В три часа пятнадцать минут (Максимов как раз оторвал глаза от циферблата) в кустах на восточной стороне вспыхнула зажигалка.
И погасла. И опять вспыхнула. И так неоднократно, пока Максимов не спохватился – условный знак! Сам же позаимствовал для напарника у Ольги Юрьевны… Сон пропал. Его подбросило, пригнувшись, он пробежал назад, дал солидный полукруг мимо домика со спящим Валентином, на корточках пробуравил кусты и распластался рядом с Демаковым.
– Есть контакт… – давясь от возбуждения, шептал Демаков. – Через окно выбралась, плутовка… Ты посмотри, но сильно не высовывайся…
– Умница, Демаков, – восхищенно бормотал Максимов.
Азарт стучал в висках, как пионерский барабанщик.

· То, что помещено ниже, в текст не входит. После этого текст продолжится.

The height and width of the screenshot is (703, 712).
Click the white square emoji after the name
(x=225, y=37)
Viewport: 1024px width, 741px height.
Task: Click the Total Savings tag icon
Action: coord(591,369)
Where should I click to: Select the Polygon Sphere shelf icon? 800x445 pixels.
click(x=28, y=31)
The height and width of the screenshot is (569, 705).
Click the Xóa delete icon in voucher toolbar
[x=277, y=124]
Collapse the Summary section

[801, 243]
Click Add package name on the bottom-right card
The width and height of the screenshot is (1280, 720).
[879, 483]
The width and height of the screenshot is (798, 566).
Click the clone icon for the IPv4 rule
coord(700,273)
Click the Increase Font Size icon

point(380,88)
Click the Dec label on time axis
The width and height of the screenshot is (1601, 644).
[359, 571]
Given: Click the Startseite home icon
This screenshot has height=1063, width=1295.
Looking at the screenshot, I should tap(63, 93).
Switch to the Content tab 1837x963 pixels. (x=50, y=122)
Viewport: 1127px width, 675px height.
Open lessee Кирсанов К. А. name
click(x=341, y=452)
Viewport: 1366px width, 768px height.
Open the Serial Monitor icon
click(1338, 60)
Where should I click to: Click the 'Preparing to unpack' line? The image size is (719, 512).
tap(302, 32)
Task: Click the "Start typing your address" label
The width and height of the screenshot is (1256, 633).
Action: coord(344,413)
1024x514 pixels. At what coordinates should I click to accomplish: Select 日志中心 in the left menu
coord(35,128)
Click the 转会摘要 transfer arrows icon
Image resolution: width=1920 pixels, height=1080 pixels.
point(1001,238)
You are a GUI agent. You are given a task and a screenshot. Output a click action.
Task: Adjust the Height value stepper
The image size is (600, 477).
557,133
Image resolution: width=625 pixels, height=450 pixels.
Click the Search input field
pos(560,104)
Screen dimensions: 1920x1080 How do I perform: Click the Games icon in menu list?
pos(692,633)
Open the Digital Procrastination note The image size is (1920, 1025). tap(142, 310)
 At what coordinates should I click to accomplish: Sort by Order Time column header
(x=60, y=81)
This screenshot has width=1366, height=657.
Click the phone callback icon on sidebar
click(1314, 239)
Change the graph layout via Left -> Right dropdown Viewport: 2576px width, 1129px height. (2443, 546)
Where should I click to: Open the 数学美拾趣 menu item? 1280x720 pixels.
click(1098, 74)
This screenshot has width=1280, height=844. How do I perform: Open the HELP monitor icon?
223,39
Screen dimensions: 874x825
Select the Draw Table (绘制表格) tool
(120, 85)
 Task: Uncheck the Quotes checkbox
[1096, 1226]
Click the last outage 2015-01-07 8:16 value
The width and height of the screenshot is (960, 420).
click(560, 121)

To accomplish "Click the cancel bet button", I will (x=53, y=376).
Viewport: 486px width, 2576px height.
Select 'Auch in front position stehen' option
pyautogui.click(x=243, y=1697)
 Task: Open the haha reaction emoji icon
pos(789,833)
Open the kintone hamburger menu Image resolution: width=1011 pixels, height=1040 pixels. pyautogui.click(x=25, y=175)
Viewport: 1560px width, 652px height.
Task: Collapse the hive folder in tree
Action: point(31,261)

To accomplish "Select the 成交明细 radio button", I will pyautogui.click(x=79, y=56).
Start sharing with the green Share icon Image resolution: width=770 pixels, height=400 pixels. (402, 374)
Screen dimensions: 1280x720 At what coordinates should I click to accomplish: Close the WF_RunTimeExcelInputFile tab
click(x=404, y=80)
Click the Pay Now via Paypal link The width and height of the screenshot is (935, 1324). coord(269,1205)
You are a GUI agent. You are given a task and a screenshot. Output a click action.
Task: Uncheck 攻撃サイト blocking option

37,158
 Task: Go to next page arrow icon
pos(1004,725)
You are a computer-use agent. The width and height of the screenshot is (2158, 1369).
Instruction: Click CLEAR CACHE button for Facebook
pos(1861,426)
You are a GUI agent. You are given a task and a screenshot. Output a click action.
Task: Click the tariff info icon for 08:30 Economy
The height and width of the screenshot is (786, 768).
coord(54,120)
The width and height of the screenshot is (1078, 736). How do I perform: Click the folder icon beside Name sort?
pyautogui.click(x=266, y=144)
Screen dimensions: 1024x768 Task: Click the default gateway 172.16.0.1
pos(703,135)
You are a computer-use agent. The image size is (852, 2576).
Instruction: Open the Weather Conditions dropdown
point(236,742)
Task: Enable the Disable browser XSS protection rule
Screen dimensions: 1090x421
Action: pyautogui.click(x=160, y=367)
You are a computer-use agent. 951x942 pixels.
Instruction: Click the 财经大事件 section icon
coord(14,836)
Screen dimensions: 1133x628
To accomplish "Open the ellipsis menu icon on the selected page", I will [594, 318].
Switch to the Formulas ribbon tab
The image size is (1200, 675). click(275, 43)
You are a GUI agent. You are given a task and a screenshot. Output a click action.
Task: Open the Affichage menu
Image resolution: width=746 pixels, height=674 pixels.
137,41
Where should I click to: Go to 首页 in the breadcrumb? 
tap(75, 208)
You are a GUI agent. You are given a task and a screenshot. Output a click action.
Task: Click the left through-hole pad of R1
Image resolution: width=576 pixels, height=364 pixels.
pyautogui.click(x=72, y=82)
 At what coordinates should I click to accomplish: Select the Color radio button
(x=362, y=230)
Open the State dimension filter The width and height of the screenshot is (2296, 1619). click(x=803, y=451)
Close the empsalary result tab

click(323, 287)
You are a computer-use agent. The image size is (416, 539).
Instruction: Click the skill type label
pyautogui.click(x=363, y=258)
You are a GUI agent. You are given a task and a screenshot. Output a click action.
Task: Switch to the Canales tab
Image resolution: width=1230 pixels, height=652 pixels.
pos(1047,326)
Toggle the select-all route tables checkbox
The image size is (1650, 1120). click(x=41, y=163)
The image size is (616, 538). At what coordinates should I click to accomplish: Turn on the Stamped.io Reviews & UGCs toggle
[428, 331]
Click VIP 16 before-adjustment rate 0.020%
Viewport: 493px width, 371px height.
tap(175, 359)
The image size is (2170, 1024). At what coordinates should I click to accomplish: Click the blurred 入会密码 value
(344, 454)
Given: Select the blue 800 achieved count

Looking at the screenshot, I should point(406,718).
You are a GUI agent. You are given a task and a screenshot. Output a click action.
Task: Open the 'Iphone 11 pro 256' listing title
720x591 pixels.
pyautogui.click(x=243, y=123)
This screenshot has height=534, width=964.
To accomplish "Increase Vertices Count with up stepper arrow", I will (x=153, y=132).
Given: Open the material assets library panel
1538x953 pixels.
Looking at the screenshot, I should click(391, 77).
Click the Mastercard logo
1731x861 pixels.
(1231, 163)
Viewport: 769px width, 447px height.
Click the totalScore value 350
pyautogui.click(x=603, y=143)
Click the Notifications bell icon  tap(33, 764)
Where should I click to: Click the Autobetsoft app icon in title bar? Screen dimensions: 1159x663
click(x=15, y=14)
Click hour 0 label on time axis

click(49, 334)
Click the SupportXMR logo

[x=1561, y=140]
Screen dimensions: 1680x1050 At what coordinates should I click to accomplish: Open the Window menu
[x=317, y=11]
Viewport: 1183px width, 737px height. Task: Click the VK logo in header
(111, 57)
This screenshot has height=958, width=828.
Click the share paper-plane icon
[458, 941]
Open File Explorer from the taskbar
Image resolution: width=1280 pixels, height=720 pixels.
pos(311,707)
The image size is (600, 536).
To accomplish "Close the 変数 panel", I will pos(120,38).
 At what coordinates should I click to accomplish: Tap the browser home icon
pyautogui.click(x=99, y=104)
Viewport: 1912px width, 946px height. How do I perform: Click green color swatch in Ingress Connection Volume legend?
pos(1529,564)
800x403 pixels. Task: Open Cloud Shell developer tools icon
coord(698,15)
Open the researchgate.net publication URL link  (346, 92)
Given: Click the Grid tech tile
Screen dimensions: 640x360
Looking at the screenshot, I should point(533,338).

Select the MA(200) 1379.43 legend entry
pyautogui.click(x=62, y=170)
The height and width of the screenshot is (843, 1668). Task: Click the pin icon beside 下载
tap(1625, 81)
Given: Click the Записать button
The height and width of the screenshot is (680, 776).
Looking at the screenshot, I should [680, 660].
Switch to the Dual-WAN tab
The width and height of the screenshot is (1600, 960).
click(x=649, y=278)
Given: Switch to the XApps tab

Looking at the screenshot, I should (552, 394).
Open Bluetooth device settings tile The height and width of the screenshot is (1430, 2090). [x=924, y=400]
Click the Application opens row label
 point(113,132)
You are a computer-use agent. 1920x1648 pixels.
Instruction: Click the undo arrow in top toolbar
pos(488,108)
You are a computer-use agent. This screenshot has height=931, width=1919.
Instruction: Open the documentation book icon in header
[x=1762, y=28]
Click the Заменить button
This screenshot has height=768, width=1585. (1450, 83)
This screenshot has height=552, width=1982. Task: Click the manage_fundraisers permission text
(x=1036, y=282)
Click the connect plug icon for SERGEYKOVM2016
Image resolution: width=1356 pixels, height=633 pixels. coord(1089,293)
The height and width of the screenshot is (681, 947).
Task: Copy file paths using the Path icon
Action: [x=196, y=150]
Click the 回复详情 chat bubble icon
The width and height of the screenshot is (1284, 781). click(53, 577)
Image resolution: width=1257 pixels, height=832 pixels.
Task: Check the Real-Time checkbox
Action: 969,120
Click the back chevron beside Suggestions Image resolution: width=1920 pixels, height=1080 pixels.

Он вылез из-за кочки.
Фигурантка явно не суетилась. В момент, когда она скользила с подоконника, Демаков и послал условный сигнал. Максимов объявился по скончании минуты. За это время особой активности со стороны объекта не проявлялось. Серая тень притворила окно. Стояла неподвижно, прислонившись к фундаменту, слушала. Затем тронулась в дорогу – прошла немного по стеночке, оторвалась… и словно бы растворилась в воздухе. Мелькнуло что-то дымчатое за кустами. Детективы крались следом. Серое пятно натуральным призраком – оставляя бледный шлейф – пересекло дорогу, выскользнуло за врата…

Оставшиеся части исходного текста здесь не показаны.